Visiting My Husband In Re-Education Camp

by Nguyễn M. Hạnh

ENGLISH TRANSLATION BY TRINH DO

 

Saigon fell 3 years after we got married.  At that time, I was 28 and already had two children.  My daughter was 2 years old and my son was about 5 months old. Like thousands of other people who were soldiers or had worked for the Republic of South Vietnam or for the Americans, my husband had to report to be re-educated about the new government.  They reassured us that it would only take about 10 days or so.  

My husband ended up in re-education camps for 9 years. I was allowed to visit and bring supplies for him about 10 times.  The visits cost at least 10 đồng for transportation, plus additional expenses for food supplies that I bought and prepared for him.  Yet, my starving teacher salary was only about 30 đồng a month at that time.  Usually, I had to borrow money from friends or colleagues to pay for the visit.  When I got paid, my salary first went to paying back the debts. Many of my colleagues and friends were in similar situations, so we took turns to pool the money for these taxing trips to visit our husband, father or brother. 

Once my husband was moved to a camp deep in a remote jungle.  The bus came to the camp once every few days. Travelling to visit my husband in this camp took a whole week, yet we were only allowed to meet each other for only 15 minutes.  After the visit, I dejectedly returned home, then had to wait a year for another visit.
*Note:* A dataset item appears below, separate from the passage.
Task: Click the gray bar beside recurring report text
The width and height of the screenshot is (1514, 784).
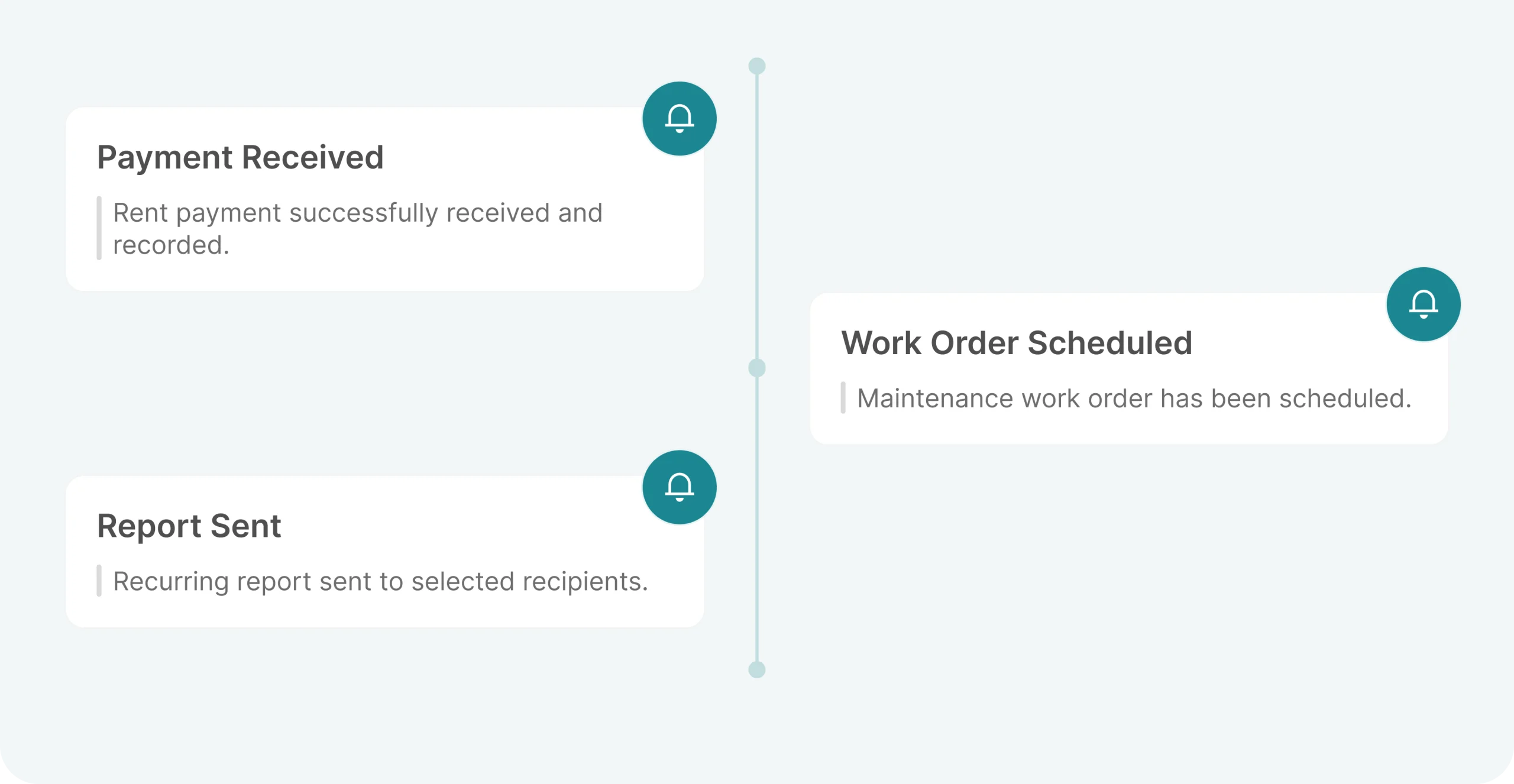Action: point(99,581)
My meager high school teacher salary became the sole income for our family to feed me, my two small children and my frail 90-year old grandmother as well as to support my husband in the re-education camp.  Each night, after dinner, I took my children to the long distance bus station to sell lottery tickets until 10pm or later. One evening, as I was trying to calm my son, I heard a  “Hi teacher!”.  I looked up and saw Huy, the student who often got reprimanded by me for falling asleep in class and failing to submit homework on time. He had to sell lottery tickets every night and do other work to help make ends meet and therefore did not have enough time to study and to sleep.  I felt ashamed and awkward at first, but the sharing brought us together. We talked and cried together the whole night.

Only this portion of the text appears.